The Long Island story behind Knicks star Jalen Brunson's Siegelman Stable hat
Knicks guard Jalen Brunson, left, donning a Siegelman Stables hat, receives a key to the city from Mayor Zohran Mamdani during the team's championship celebration on Thursday. Credit: Newsday / William Perlman
Siegelman Stable, a clothing brand with Long Island roots, has found an unexpected spotlight within the fame of the Knicks' championship win.
The equestrian clothing brand was founded in 2020 by Max Siegelman, 36, who was raised in Roslyn Heights. Knicks guard Jalen Brunson wore a hat donning the brand's logo earlier this week on "The Tonight Show" and at the championship celebration in Manhattan on Thursday as he received a key to the city from Mayor Zohran Mamdani. Other NBA champions were also wearing the sportswear brand, which has its own Knicks hat line and is primarily sold online and through pop-ups in the Hamptons and New York City.
"It's like we've become an alternative logo for the New York Knicks," Siegelman said Thursday. "Jalen just started wearing our stuff. A friend of mine was connected to a friend of his. I connected with him and they're, like, 'You guys need to meet.' We've just formed a friendship over the last four or five years."

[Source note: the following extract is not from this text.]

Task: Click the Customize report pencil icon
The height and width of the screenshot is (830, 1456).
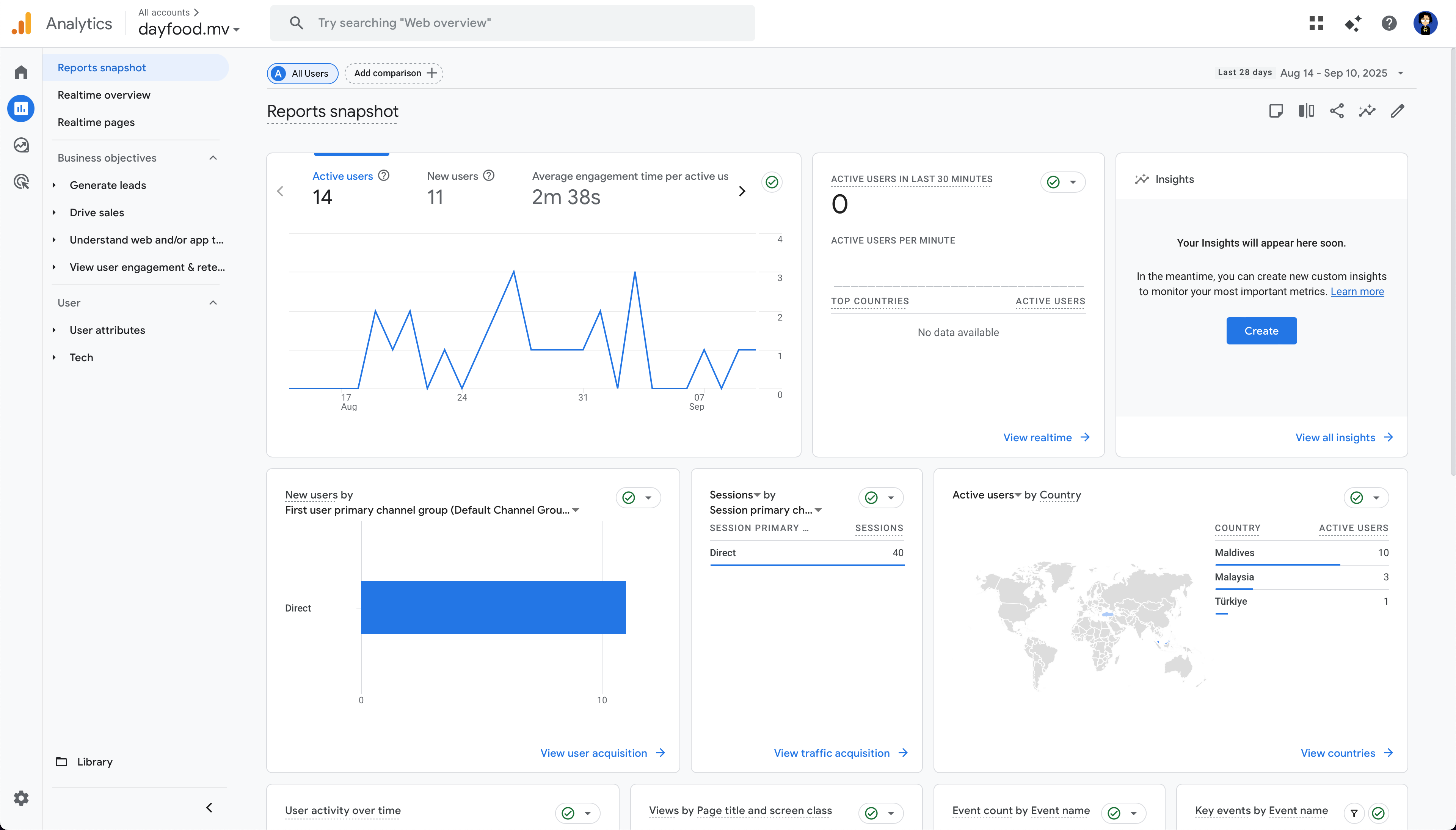Action: point(1397,111)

Siegelman's 72-year-old father, Robert Siegelman, founder of Siegelman Racing Stable, was born and raised on Long Island and started training horses at Roosevelt Raceway in Westbury. After the raceway was demolished in 2000, he opened a stable in New Jersey's Meadowlands, and then south of Freehold, to continue his passion for harness horse racing and equine therapy, a form of mental health therapy incorporating horses in structured sessions.

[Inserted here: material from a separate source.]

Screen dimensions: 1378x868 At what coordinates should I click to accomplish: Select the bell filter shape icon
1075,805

"So I grew up kind of around it, not embedded in it as much as people probably think," Max Siegelman said.
After college graduation and landing a job in creative consulting for music artists, athletes and brands, Siegelman said he never expected to work in the fashion industry.
"I always say this started by accident," he recounted. "I think I made a couple hundred dollars' worth of pants and sweatshirts and gave it to family, friends and some of those athletes, music artists and others that I had worked with in the past saw me posting it and asked for pieces. Once I sent them pieces, it's kind of really when I started to build a platform."
Working with the Knicks, he said, was a huge steppingstone for what Siegelman Stable has built through outreach over the last five years.
Inspired by his father's career, Siegelman put his dad's horse stable logo from the 1980s at the forefront of his brand. "It represents a core of things that my parents instilled in me and what my dad has created for himself and his life," he said. "I went to college in upstate New York, I live in Manhattan and so to represent New York in terms of everything, but in terms of fashion, is amazing."
Using a different avenue of expression, Siegelman found a way to keep his father's story alive outside the raceway, landing him the opportunity to work with the NBA team.
"We're grateful that the Knicks organization, obviously Jalen being the face, the MVP, the captain of the Knicks, want to represent us and become a friend of the brand," he said. "Not just him, his family, and the entire roster of the Knicks over the last couple of years. It's been amazing to kind of ride by their side, and as they win, we kind of also win."